Concerts are big business again, and audiences expect an immersive experience. According to two surveys by the company QuestionPro, Taylor Swift’s Eras tour and Beyoncé’s Renaissance tour are on track to generate more than $10 billion combined, equivalent to the revenues of roughly two 2008 Beijing Olympics. 

Natalie Frank, The White Cat II – La Chatte Blanche, 2017-19. Image courtesy of the artist.

Artist-musician collaborations offer audiences something new, interdisciplinary, and unique to the live performance. They also showcase the mutual respect artists have for each other, bringing new fans to both. Rocker Liz Phair, for example, tapped the artist Natalie Frank to help produce the visuals for her upcoming tour celebrating the 30th anniversary of her cult album “Exile In Guyville,” 1993. The album was a song-by-song response to the Rolling Stones's “Exile on Main St.” and explored many of the same themes Frank does in her art: the female body, sexuality, pleasure, and the power of narrative. 

“This show incorporates more fine art than I’ve ever seen in a rock show,” Frank says. “My work isn’t just a backdrop, it’s interactive, animated and interwoven with video that we’ve shot with actors. Some of the songs, like 'Flower,' solely use my visuals, drawings that have been orchestrated into moving Rorschachs. I have very strong synesthesia, so the combination of drawing, painting, and music comes naturally. Enlivening Liz’s strong feminist, punk narrative about sex, identity, and self determination has been a dream project.”

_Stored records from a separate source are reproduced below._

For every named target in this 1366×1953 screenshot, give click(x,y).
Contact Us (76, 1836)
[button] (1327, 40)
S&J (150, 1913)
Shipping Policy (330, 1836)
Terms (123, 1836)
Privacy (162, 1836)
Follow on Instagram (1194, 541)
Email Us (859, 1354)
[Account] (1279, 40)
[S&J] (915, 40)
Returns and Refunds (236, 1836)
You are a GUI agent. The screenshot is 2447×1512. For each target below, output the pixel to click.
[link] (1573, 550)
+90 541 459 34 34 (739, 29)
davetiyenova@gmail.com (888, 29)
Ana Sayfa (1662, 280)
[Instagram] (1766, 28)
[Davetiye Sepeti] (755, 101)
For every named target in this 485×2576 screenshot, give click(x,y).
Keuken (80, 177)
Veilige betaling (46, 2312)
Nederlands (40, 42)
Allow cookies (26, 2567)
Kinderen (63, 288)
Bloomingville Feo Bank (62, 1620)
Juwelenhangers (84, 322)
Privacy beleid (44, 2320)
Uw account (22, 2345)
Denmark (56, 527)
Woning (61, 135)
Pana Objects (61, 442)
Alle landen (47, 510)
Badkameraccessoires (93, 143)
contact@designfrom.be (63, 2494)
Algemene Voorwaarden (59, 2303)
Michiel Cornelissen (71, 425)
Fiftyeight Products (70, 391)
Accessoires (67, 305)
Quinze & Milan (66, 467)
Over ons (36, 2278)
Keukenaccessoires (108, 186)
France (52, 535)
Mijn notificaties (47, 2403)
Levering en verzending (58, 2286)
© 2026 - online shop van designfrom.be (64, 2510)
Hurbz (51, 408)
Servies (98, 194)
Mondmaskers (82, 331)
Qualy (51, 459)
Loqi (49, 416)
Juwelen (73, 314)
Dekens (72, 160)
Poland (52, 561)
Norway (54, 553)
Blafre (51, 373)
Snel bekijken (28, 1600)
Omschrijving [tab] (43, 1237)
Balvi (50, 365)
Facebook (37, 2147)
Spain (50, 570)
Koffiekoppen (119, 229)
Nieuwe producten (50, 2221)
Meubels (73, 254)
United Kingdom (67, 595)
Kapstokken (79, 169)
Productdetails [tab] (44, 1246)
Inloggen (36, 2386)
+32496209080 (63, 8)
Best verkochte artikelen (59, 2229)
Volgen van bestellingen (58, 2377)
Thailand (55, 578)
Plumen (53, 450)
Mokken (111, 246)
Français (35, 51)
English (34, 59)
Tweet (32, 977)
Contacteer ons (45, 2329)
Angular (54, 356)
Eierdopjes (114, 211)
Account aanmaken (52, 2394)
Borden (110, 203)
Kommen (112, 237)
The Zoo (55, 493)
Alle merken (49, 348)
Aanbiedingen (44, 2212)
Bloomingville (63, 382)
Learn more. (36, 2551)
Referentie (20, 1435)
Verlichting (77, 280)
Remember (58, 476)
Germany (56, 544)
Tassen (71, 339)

Visual artists are also core collaborators in performances held at The Sphere, an orb-shaped venue that opened in Las Vegas in September and houses 160,000 audio speakers and 600,000 square feet of LED panels. For U2’s concert series, which inaugurated the monumental space, the Irish music group and their creative directors, Es Devlin and Willie Williams, called upon artist Marco Brambilla to create a custom piece.

Marco Brambilla, King Size (Video Still), 2023. Image courtesy of Marco Brambilla Studio.

King Size, 2023, is a multisensory video of compiled media illustrating the many facets of Vegas, including Elvis, gambling, and generally over-the-top spectacle. In another part of U2’s set, screens projected work by the Irish artist John Gerrard: footage of flags made from gas flares and water vapor meant to express the existential threat of climate change.

Of course, many high-profile live performance collaborations predate the current wave. The Velvet Underground staged a series called the "Exploding Plastic Inevitable" in which the band played music surrounded by Warhol’s works. In 2000, artist Bill Viola made a three-song-long video triptych that went on tour with Nine Inch Nails, shifting from blue to orange to pink hues as ripples undulated through a body of water. 

These collaborations produce visuals that are as distinct as the creators themselves. While Brambilla’s piece was a fantasia of high-tech, attention-addled digital media, Taylor’s work for Kendrick Lamar was intentionally analog. “We wanted a kind of show that didn’t depend on LED walls or anything like that—just backdrops revealing themselves over the course of the show in a lo-fi, theatrical, old-Broadway type of way,” Mike Carson, the show director and co-designer, told ARTnews. “If people at a festival see the same thing for eight hours in a day and then you come on at 11 p.m., how can you refresh the palate?”